• [Instructions for the task] Switch every "dropdown" to "drop-down" in the listing, starting at its first line and ending at the line that contains "Looking at the screenshot, I should click(9, 407).", and reproduce those lines with nothing else altered.

Dataset excerpt:
::::::
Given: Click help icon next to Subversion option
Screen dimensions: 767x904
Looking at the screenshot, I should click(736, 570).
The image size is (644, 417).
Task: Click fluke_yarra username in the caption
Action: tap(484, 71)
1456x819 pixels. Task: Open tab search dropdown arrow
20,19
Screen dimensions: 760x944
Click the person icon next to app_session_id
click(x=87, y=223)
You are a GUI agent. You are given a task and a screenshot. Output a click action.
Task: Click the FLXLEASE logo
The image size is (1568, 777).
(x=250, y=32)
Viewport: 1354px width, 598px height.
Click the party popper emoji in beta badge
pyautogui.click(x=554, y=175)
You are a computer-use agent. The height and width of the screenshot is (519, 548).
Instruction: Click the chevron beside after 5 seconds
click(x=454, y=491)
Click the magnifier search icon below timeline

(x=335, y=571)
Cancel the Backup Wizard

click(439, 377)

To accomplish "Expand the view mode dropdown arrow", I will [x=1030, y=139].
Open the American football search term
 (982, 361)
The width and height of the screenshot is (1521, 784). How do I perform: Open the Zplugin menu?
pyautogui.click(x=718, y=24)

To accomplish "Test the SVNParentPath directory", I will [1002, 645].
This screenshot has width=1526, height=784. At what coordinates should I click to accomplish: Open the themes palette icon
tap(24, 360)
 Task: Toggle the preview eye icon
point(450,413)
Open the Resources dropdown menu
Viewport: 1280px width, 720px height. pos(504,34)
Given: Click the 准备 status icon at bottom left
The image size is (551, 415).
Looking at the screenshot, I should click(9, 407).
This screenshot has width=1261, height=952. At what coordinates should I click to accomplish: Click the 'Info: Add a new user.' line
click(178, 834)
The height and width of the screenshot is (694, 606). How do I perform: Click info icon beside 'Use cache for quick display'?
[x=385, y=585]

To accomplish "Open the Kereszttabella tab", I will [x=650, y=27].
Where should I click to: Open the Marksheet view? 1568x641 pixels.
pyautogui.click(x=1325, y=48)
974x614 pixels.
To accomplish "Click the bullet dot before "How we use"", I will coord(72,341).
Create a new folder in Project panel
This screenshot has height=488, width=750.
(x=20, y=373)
::::::
• [Solution to this problem]
Given: Click help icon next to Subversion option
Screen dimensions: 767x904
Looking at the screenshot, I should click(736, 570).
The image size is (644, 417).
Task: Click fluke_yarra username in the caption
Action: tap(484, 71)
1456x819 pixels. Task: Open tab search drop-down arrow
20,19
Screen dimensions: 760x944
Click the person icon next to app_session_id
click(x=87, y=223)
You are a GUI agent. You are given a task and a screenshot. Output a click action.
Task: Click the FLXLEASE logo
The image size is (1568, 777).
(x=250, y=32)
Viewport: 1354px width, 598px height.
Click the party popper emoji in beta badge
pyautogui.click(x=554, y=175)
You are a computer-use agent. The height and width of the screenshot is (519, 548).
Instruction: Click the chevron beside after 5 seconds
click(x=454, y=491)
Click the magnifier search icon below timeline

(x=335, y=571)
Cancel the Backup Wizard

click(439, 377)

To accomplish "Expand the view mode drop-down arrow", I will [x=1030, y=139].
Open the American football search term
 (982, 361)
The width and height of the screenshot is (1521, 784). How do I perform: Open the Zplugin menu?
pyautogui.click(x=718, y=24)

To accomplish "Test the SVNParentPath directory", I will [1002, 645].
This screenshot has width=1526, height=784. At what coordinates should I click to accomplish: Open the themes palette icon
tap(24, 360)
 Task: Toggle the preview eye icon
point(450,413)
Open the Resources drop-down menu
Viewport: 1280px width, 720px height. pos(504,34)
Given: Click the 准备 status icon at bottom left
The image size is (551, 415).
Looking at the screenshot, I should click(9, 407).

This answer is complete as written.